══ Extrait à lire

Nous refusons d’oublier et nous affirmons, haut et fort, que ce passé est notre fierté. Nous avons une dette vis-à-vis de ces militants. Les mots inscrits, peu avant son exécution, par Guy Môquet sur une des planches de leur baraque : « Les copains qui restez, soyez dignes de nous » résonnent en nous et nous montrent le cap. Dans la lettre qu’il écrit à sa famille quelques heures avant son exécution, il écrit « Certes, j’aurai voulu vivre, mais ce que je souhaite de tout mon cœur c’est que ma mort serve à quelque chose. » »
Sophie BINET, secrétaire générale de la CGT
« À 16 h 30, ici même, dans cette carrière, tout est fini, ils sont morts en laissant, un impérissable souvenir et leur immortel exemple. Dans le camp, le soir de ce 22 octobre, tous les internés spontanément se sont rassemblés au milieu du camp et ont fait l’appel des fusillés.
Depuis 83 ans, permettez-moi de le répéter, 83 ans, nous, familles, amis, camarades, passants, sommes encore là pour égrener leurs noms et les honorer. Ces 27 gars sont morts fièrement pour leur pays et leur idéal de paix et de fraternité, ici à Châteaubriant, mais aussi 16 à Nantes, 5 au Mont-Valérien et 50 autres le 26 octobre à Souge.
Le travail de Mémoire nous engage tous pour penser et créer l’avenir, un avenir que « Nous », Membres de l’Amicale, en mémoire de tous les nôtres, nous refusons de voir assombri par la haine de l’autre qui prolifère sur le terreau fertile de l’ignorance. »
Carine PICARD-NILES, présidente de l’Amicale de Châteaubriant-Voves-Rouillé-Aincourt
« « Les copains qui restez, soyez dignes de nous ». Comment ne pas être émus, ne pas faire notre autocritique, face aux gravures de nos camarades fusillés présentes ici au musée de la Résistance ? Comment se sentir dignes, quand l’espace médiatique et politique se nécrose chaque jour davantage des thèses mortifères de l’extrême-droite, quand nos organisations politiques et syndicales perdent des adhérents et peinent à recruter parmi les jeunes et les masses laborieuses ? « Ami si tu tombes… », combien des nôtres sont tombés et tombent encore sans relève ?

════
══ Lignes de données

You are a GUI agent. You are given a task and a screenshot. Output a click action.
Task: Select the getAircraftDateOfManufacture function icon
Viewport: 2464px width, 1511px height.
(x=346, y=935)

════
══ Lignes de données

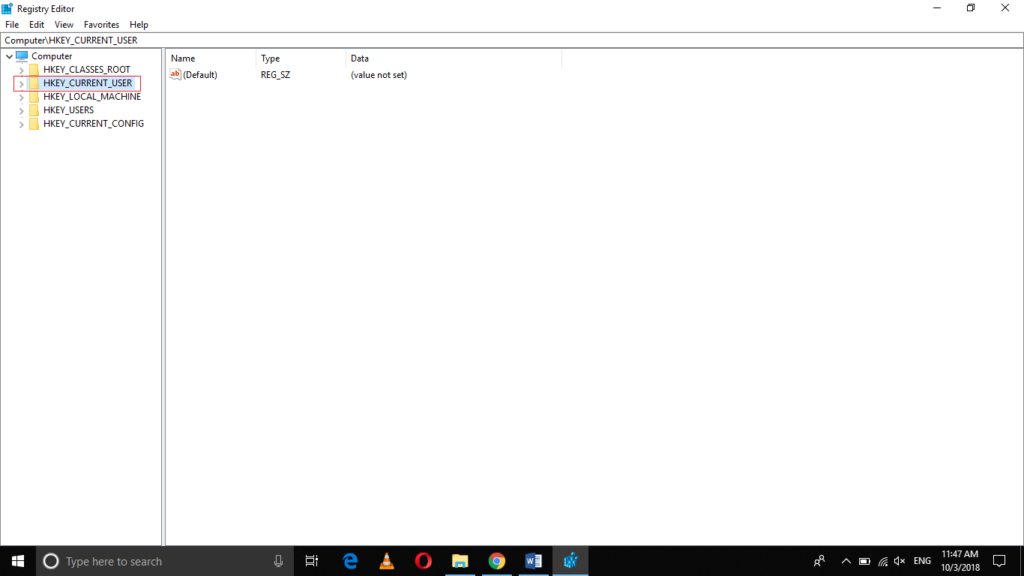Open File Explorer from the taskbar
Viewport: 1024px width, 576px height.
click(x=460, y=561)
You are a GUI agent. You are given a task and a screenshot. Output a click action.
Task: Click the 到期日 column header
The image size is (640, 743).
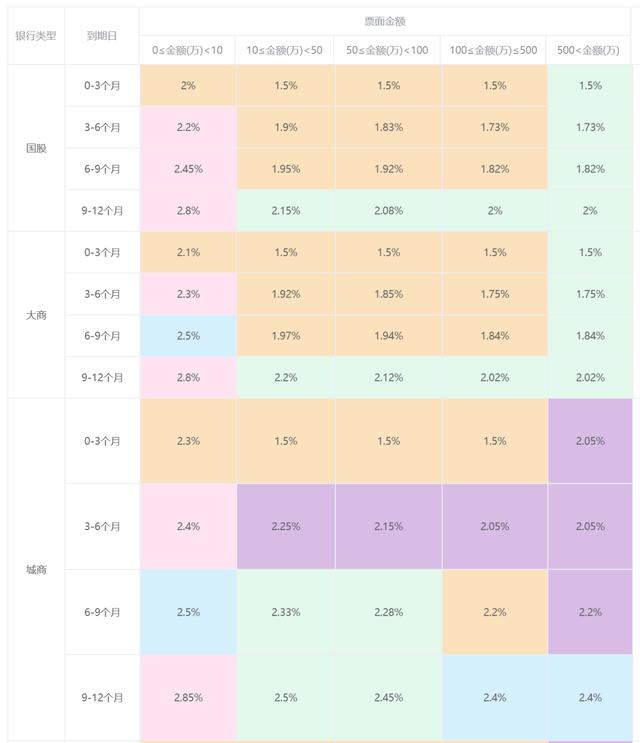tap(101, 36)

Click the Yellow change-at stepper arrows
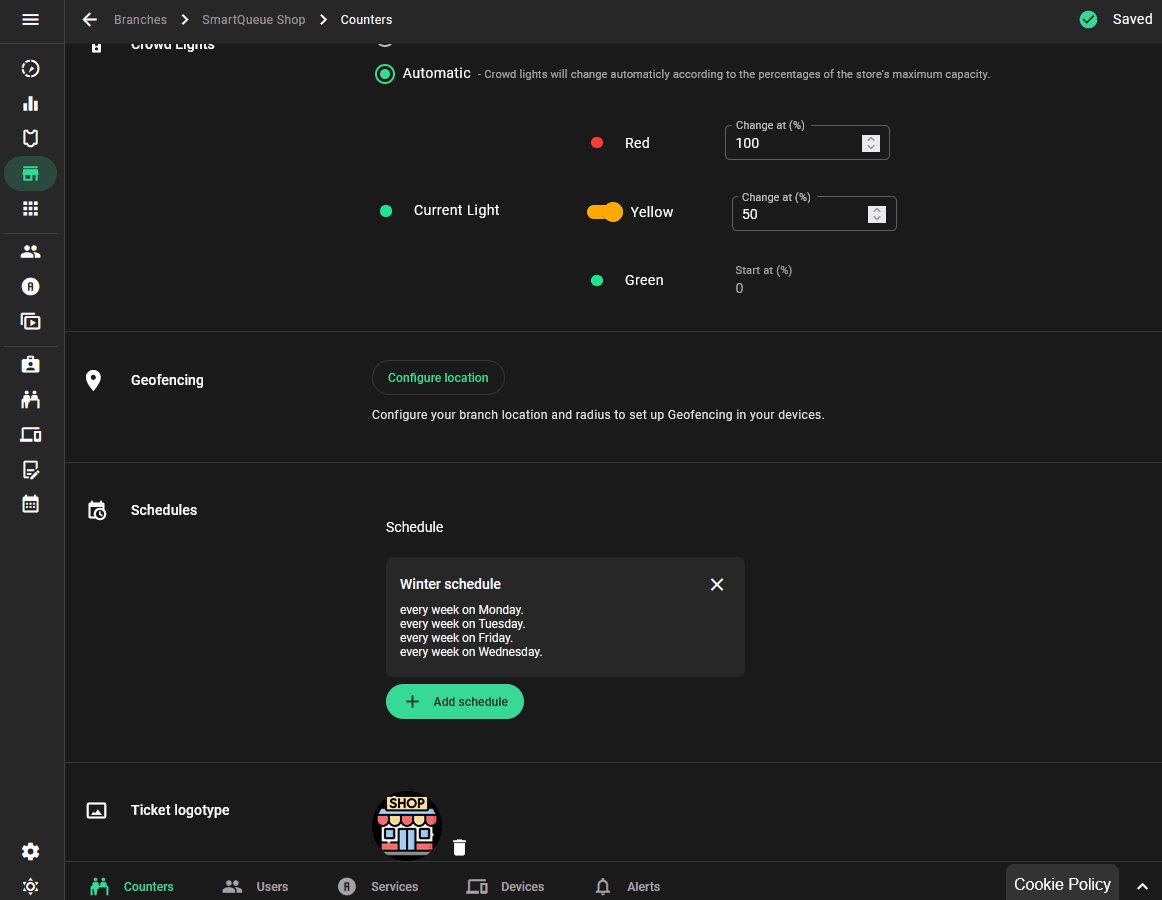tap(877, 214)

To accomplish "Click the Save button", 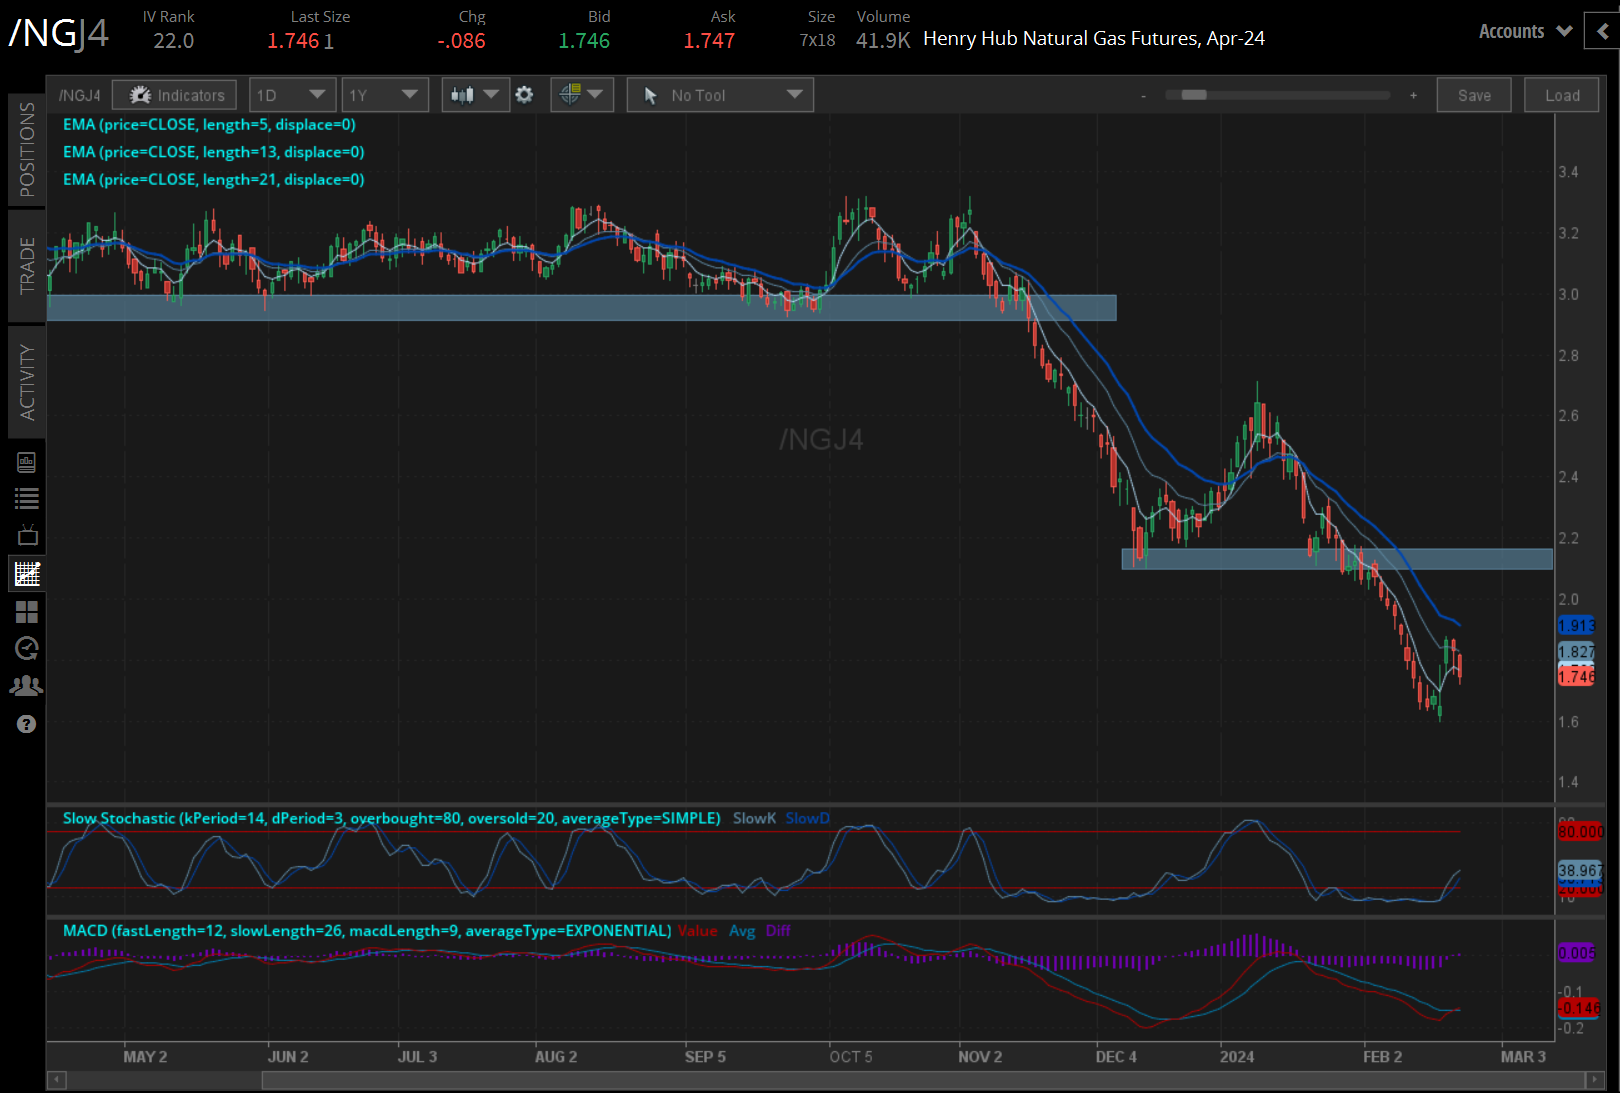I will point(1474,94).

════

## Travail demandé
Reprenez l'extrait sur la commémoration des fusillés de Châteaubriant à la suite de sa dernière phrase et poursuivez-le.

## Réponse rédigée
Pourtant, cette situation n’est pas une fatalité. Une page de formation de nos camarades est présente ici au musée. Ils s’y interrogent « Quels sont les moyens que possède le Parti pour se lier aux masses ? » et répondent « le Prolétariat s’est surtout organisé sur la base de la défense de ses intérêts immédiats ». La gangrène fasciste prospère là où nous déclinons, où nous baissons les bras. Alors haut les cœurs mes camarades, changer la vie disait Rimbaud, changer le monde disait Marx, les deux ne font qu’un pour nous. »
Alexandre VALENTE, secrétaire de la section PCF de Meaux
À l’emplacement du camp de Choisel :
« Le destin tragique de mon grand-oncle Eugène Kérivel, je l’ai appris tardivement, en tombant un jour par hasard dans le grenier de mes parents sur cette lettre que je vais vous lire.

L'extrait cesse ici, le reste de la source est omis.